Elaborado com base no Censo Demográfico e nas bases cartográficas do IBGE, no Índice de Desenvolvimento Humano, no Programa das Nações Unidas para o Desenvolvimento, no portal da Justiça Federal e no banco de estatísticas do Conselho Nacional de Justiça, o relatório compreende o período de janeiro de 2011 a dezembro de 2013 e informa que a Defensoria vem trabalhando com um número de advogados inferior ao necessário. Segundo o estudo, o órgão conta com apenas 555 defensores federais. Desse total, 62% são homens e 38%, mulheres. Em relação à idade, 88% da corporação está na faixa etária entre 25 e 40 anos. Dos 555 defensores, 506 estão lotados na primeira e na segunda instâncias dos tribunais - os 49 restantes atuam nos tribunais superiores ou exercem funções administrativas.

 

É um número pequeno para atender às demandas de cidadãos carentes. Em 2013, os defensores públicos federais assistiram 638 mil cidadãos e realizaram 1,4 milhão de atendimentos - cerca de 207 mil a mais do que em 2012. Também promoveram cerca de 21 mil acordos extrajudiciais, o que evitou sobrecarregar ainda mais o Judiciário. No mesmo período, 14,2 mil processos de assistência jurídica foram arquivados, por inviabilidade da pretensão. Apesar do número insuficiente de advogados, o tempo médio entre a chegada do cidadão às unidades da Defensoria Pública e o efetivo início do atendimento é de apenas 21 minutos.

 

Para cumprir suas atribuições constitucionais, a Defensoria deveria aumentar em pelo menos 66% o número de profissionais concursados - afirma o relatório. Há dois anos foi aprovada uma lei que autoriza o órgão a criar 789 cargos, para interiorizar a assistência jurídica judicial e extrajudicial. Com isso, a Defensoria espera ampliar o número de seções da Justiça Federal por ela atendidas nos próximos anos. Comparativamente, a Justiça Federal tem 1,7 mil juízes; a Justiça do Trabalho, 3,2 mil; a Justiça Eleitoral, 3,1 mil; e o Superior Tribunal de Justiça, o Tribunal Superior do Trabalho, o Tribunal Superior Eleitoral e o Superior Tribunal Militar, 82.

 

O texto também informa que a Defensoria mantém 64 núcleos e órgãos de atuação nas 26 capitais dos Estados, no Distrito Federal e em mais 35 municípios. As principais reclamações dos cidadãos carentes que pedem assessoria jurídica da Defensora Pública da União são de direito previdenciário.

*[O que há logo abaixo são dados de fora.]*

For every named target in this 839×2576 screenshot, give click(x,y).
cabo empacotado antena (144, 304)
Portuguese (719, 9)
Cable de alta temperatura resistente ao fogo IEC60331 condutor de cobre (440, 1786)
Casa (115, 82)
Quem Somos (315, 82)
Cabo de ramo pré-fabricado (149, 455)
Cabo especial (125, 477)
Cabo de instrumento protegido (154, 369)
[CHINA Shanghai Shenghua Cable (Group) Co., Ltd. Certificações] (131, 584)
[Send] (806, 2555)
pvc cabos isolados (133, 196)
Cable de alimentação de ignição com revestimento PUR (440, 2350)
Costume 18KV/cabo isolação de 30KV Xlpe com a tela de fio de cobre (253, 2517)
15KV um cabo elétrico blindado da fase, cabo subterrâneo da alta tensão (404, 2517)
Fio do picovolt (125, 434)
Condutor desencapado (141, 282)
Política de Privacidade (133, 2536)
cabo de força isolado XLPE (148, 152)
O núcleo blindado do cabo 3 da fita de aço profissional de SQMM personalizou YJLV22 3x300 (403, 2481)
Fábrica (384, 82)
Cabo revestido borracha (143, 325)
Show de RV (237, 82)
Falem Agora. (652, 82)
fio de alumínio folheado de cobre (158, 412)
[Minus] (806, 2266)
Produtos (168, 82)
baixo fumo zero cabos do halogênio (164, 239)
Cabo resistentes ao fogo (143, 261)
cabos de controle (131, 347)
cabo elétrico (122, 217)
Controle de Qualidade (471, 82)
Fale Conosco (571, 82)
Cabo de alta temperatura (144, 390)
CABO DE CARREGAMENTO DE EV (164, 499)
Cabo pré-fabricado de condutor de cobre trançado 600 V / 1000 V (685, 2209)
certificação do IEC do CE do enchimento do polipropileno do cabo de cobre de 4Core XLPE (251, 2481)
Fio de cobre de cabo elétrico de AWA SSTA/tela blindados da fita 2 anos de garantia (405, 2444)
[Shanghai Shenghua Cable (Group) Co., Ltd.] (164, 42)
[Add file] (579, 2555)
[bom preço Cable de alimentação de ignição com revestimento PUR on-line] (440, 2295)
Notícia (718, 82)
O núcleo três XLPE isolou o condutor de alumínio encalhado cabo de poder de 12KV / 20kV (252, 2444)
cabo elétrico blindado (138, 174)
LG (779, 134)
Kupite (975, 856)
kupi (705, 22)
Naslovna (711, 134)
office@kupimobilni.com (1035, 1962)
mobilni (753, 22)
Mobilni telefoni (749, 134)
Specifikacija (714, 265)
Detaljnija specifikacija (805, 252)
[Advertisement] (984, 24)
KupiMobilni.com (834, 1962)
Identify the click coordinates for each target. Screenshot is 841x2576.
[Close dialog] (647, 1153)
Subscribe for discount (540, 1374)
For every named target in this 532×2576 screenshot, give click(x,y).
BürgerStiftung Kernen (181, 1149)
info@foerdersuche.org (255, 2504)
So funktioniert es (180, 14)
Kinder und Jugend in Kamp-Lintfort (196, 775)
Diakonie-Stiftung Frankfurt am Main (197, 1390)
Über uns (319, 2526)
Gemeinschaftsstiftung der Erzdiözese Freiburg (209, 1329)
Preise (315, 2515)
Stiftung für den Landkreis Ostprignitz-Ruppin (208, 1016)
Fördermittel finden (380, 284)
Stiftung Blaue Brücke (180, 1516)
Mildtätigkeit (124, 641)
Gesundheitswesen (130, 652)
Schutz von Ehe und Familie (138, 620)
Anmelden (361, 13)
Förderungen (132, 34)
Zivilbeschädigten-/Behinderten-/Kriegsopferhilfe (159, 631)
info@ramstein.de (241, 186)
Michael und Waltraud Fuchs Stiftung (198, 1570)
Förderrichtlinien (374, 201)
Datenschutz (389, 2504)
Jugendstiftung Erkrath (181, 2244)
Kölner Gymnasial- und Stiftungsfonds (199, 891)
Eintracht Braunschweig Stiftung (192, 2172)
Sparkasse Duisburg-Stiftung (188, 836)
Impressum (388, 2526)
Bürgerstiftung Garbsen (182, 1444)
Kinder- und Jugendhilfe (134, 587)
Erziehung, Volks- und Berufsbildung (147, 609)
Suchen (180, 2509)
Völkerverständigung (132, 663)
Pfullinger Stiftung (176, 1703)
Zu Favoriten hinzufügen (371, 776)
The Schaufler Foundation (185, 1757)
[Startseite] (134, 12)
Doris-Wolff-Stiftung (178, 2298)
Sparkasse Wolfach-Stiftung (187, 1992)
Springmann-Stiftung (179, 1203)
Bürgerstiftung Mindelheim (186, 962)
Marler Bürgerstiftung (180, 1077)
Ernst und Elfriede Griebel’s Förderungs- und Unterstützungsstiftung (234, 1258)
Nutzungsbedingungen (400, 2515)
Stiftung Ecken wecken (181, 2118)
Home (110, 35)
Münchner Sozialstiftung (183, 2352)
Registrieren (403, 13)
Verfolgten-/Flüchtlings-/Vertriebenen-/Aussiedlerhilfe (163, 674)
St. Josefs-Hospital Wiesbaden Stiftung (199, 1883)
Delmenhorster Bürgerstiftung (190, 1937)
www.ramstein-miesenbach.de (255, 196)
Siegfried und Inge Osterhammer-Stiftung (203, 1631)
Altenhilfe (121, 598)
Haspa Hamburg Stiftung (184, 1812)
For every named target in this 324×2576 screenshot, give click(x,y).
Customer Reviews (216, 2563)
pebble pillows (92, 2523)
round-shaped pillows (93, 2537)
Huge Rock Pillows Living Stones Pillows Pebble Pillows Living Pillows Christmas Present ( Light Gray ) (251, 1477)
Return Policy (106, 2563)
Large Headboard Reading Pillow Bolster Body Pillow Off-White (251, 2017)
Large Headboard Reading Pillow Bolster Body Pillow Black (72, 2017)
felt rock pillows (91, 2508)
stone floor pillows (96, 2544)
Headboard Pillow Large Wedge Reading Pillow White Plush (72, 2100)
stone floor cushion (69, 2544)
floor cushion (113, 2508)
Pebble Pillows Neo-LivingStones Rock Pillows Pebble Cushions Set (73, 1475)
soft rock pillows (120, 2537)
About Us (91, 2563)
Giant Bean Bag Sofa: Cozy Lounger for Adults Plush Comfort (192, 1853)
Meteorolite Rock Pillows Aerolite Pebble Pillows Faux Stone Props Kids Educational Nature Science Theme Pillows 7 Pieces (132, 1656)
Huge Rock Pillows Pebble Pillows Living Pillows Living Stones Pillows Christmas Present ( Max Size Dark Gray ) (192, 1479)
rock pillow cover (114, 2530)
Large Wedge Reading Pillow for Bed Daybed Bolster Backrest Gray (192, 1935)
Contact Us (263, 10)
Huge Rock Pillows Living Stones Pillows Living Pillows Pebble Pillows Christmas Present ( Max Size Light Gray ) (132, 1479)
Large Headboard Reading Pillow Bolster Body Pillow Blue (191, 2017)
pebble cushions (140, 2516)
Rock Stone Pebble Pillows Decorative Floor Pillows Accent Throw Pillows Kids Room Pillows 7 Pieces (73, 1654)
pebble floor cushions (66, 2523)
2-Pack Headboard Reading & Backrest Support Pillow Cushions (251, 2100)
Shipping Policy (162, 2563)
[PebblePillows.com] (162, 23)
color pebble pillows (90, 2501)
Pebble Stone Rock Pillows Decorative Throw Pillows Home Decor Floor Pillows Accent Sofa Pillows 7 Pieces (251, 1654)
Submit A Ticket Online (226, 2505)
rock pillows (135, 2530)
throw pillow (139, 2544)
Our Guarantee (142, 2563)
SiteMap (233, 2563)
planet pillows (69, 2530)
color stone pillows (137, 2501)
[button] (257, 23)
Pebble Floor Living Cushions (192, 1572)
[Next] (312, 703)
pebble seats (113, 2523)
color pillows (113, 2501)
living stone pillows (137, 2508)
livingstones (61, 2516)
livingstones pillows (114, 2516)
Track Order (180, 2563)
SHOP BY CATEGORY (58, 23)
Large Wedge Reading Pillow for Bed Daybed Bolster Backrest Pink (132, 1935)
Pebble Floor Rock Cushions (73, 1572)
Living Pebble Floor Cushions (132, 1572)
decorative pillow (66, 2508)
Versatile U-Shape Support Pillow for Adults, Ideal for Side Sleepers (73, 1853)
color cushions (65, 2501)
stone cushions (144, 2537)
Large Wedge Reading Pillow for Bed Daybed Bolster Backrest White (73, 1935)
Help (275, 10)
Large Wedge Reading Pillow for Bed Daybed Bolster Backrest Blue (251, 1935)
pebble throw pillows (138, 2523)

Entre os órgãos públicos federais contra os quais a Defensoria litiga, o destaque é o Instituto Nacional do Seguro Social (INSS). De cada 100 processos impetrados pelos defensores federais, 31 são contra esse órgão. Entre as demais áreas, destacam-se as demandas por melhor atendimento nos hospitais do Sistema Único de Saúde (SUS) e questões de direito administrativo e de direito processual penal.

A oferta de assistência jurídica à população de baixa renda era uma reivindicação antiga, que foi atendida pela Constituição de 88. Mas, para que esse serviço possa ser prestado com mais eficiência, a Defensoria Pública - não apenas a da União, mas também a dos Estados - necessita de mais advogados e mais recursos.